## [RAW RECORDS]

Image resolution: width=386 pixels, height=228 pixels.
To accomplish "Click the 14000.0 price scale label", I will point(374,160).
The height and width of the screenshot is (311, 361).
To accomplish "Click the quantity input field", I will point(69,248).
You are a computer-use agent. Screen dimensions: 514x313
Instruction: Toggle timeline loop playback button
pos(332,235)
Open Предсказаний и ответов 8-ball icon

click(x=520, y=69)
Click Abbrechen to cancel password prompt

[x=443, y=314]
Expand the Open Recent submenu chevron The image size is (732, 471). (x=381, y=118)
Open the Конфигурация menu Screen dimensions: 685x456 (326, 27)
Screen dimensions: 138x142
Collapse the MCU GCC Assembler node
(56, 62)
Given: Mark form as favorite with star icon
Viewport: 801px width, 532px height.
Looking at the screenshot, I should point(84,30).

## [WRITTEN INSTRUCTION]
Reproduce verbatim every line of the entries, from the line containing "The height and" down to the line containing "[x=443, y=314]", including both of those lines.

## [RESPONSE]
The height and width of the screenshot is (311, 361).
To accomplish "Click the quantity input field", I will point(69,248).
You are a computer-use agent. Screen dimensions: 514x313
Instruction: Toggle timeline loop playback button
pos(332,235)
Open Предсказаний и ответов 8-ball icon

click(x=520, y=69)
Click Abbrechen to cancel password prompt

[x=443, y=314]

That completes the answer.